**Given data**:

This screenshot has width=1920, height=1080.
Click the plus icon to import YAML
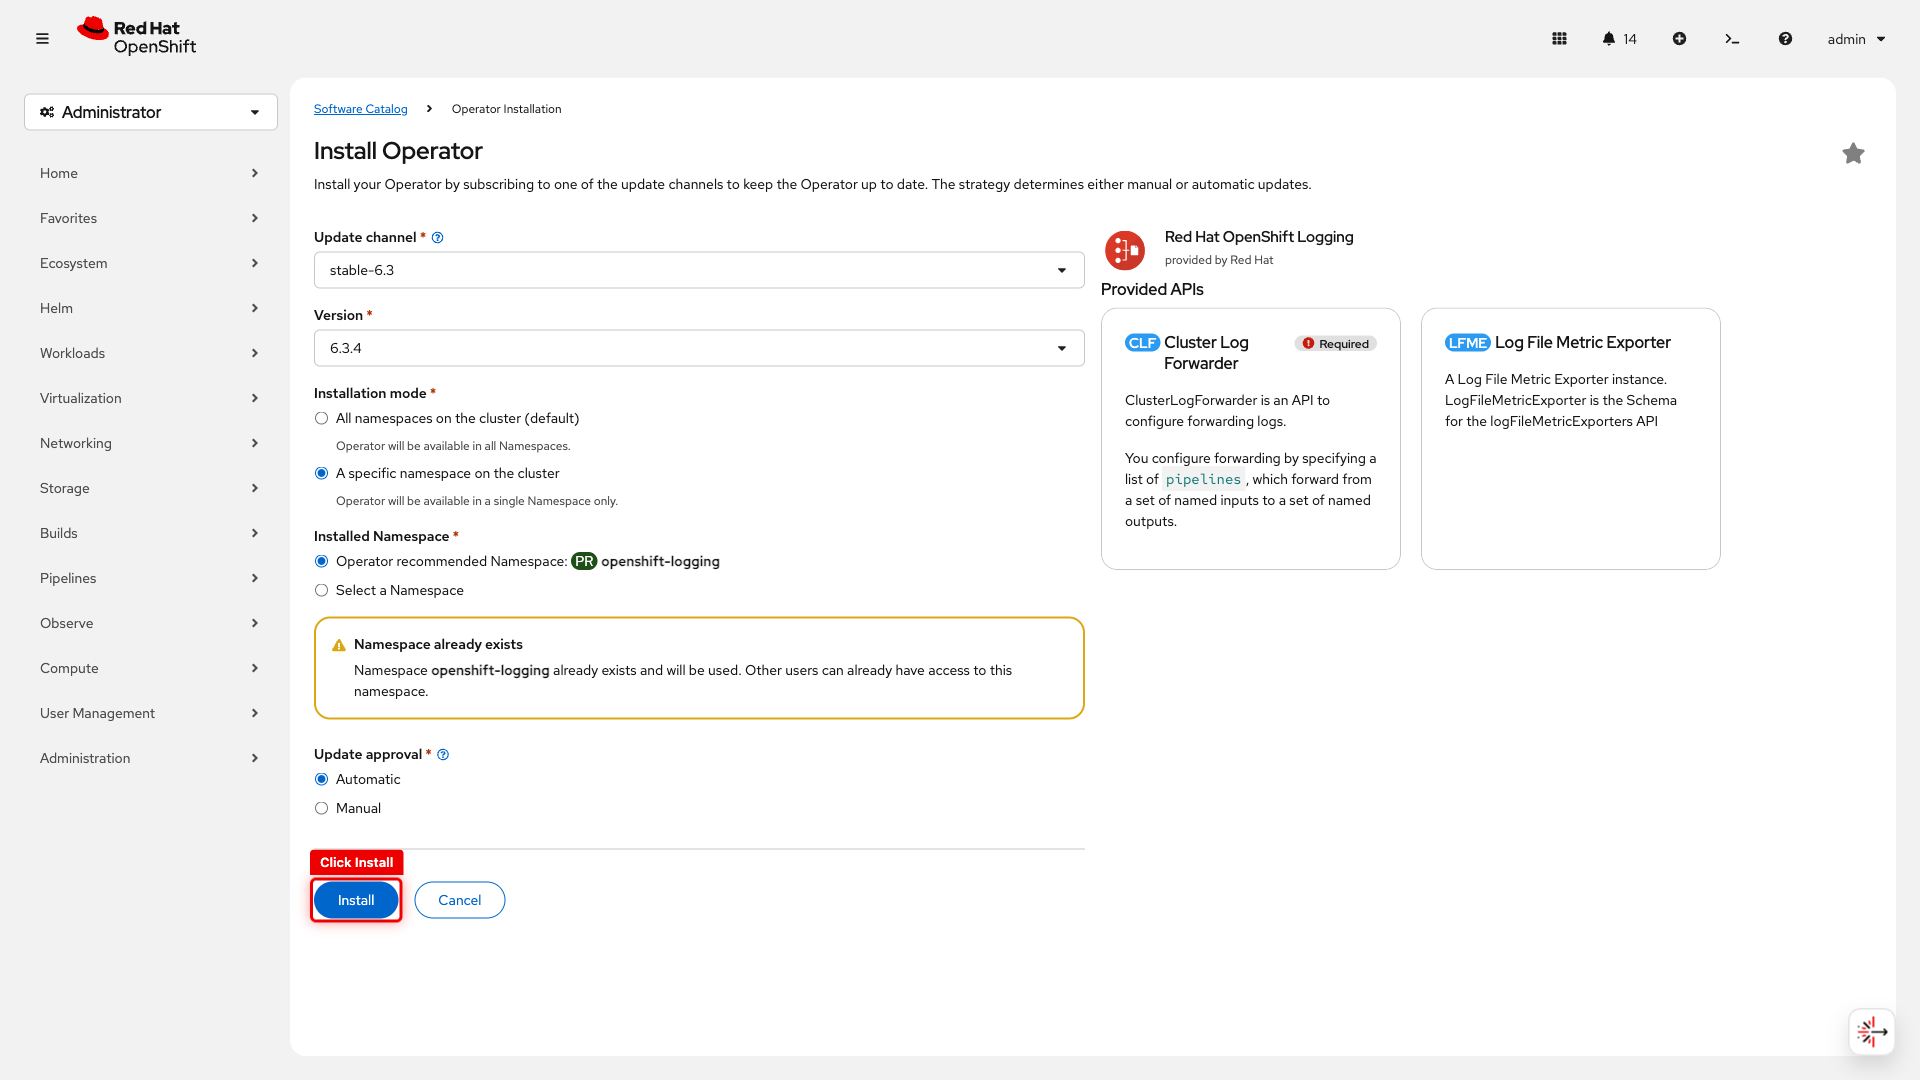pyautogui.click(x=1679, y=38)
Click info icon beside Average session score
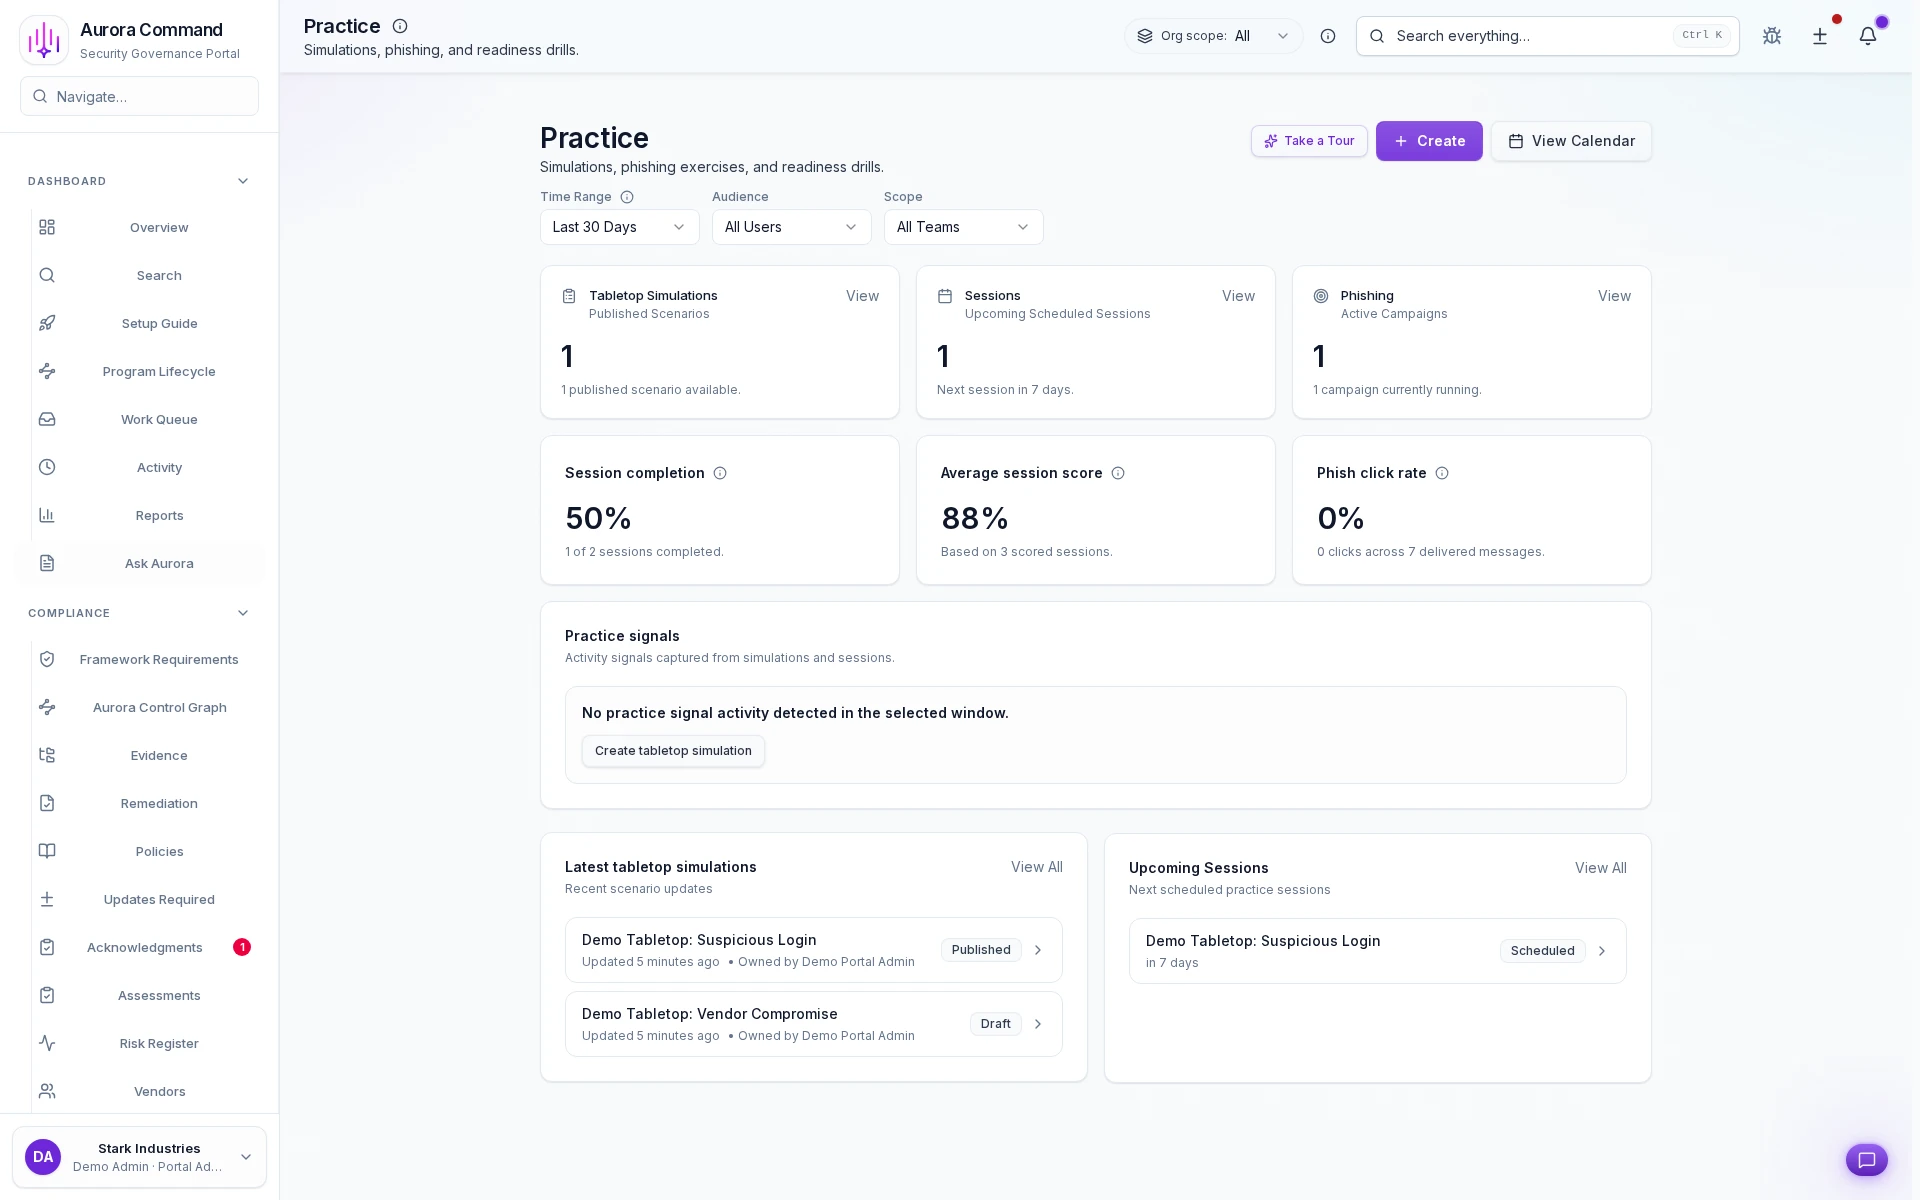The image size is (1920, 1200). pos(1118,473)
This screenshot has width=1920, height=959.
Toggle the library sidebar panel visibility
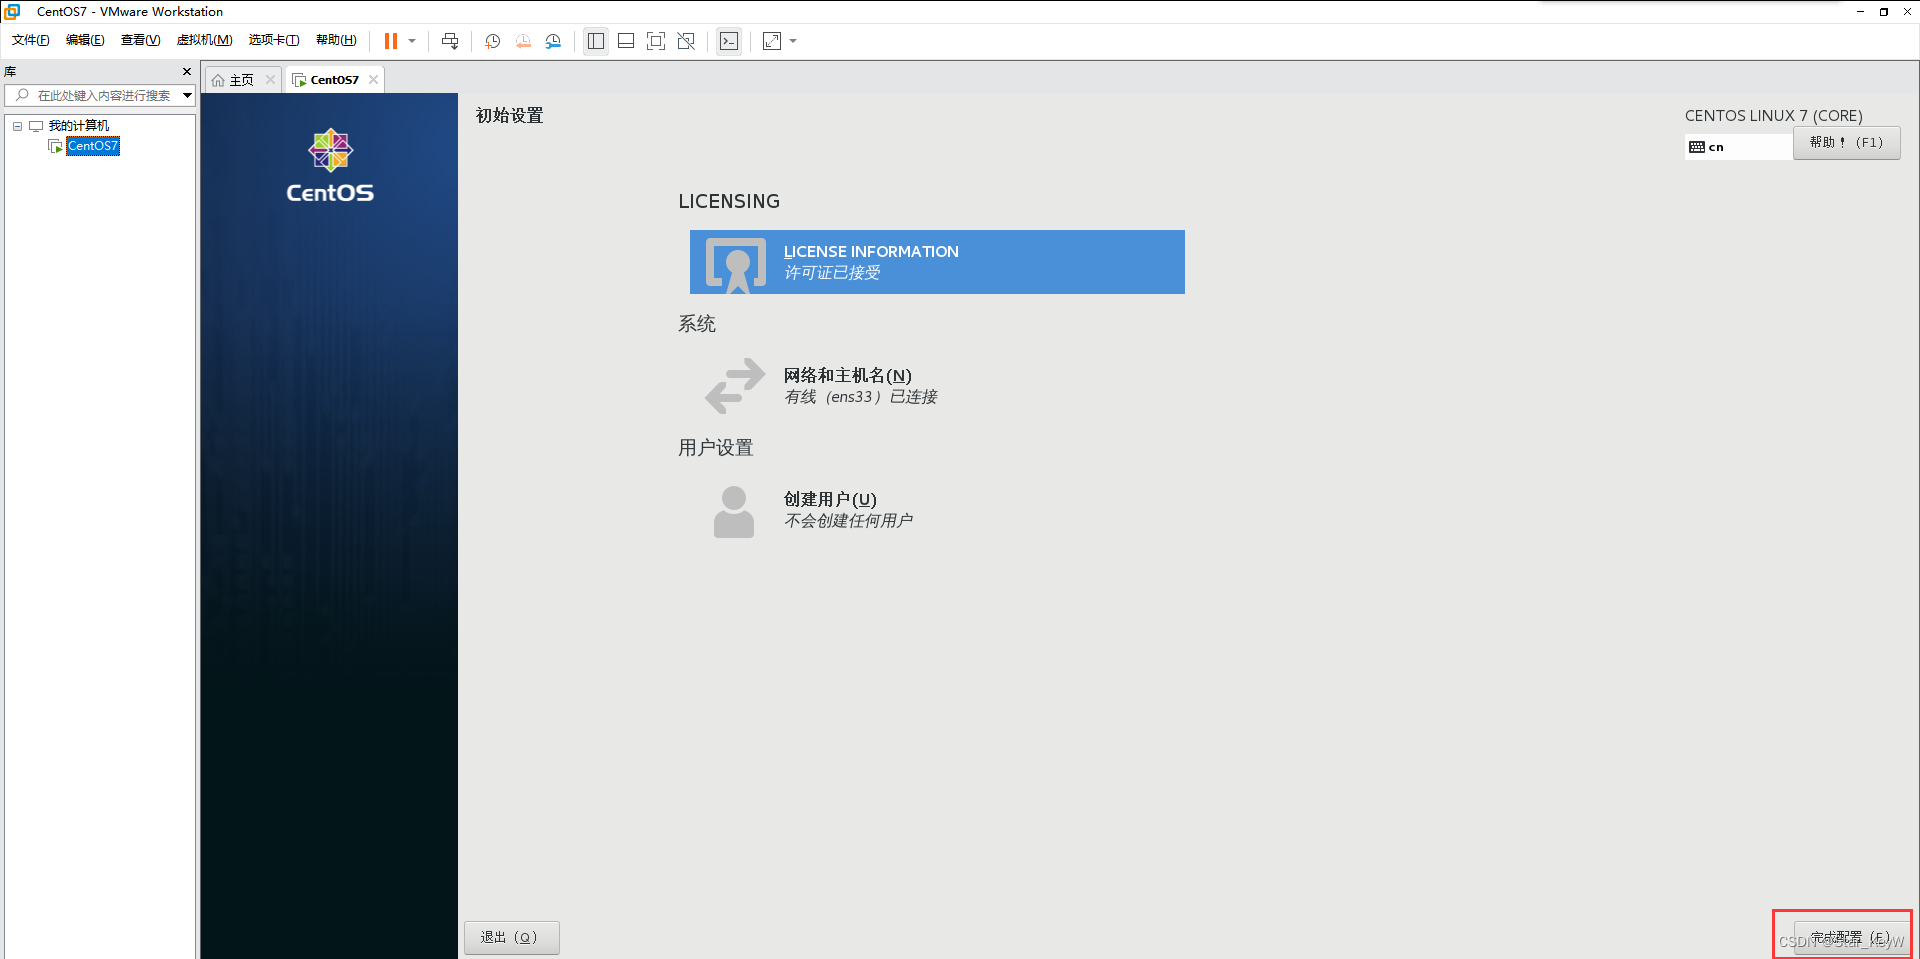pos(596,41)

**Problem requirements**: Images are to be left out when the records above are written out again exactly.

**Exercise output**:
This screenshot has width=1920, height=1080.
Click the plus icon to import YAML
pyautogui.click(x=1679, y=38)
Click info icon beside Average session score
The image size is (1920, 1200). pos(1118,473)
This screenshot has width=1920, height=959.
Toggle the library sidebar panel visibility
pos(596,41)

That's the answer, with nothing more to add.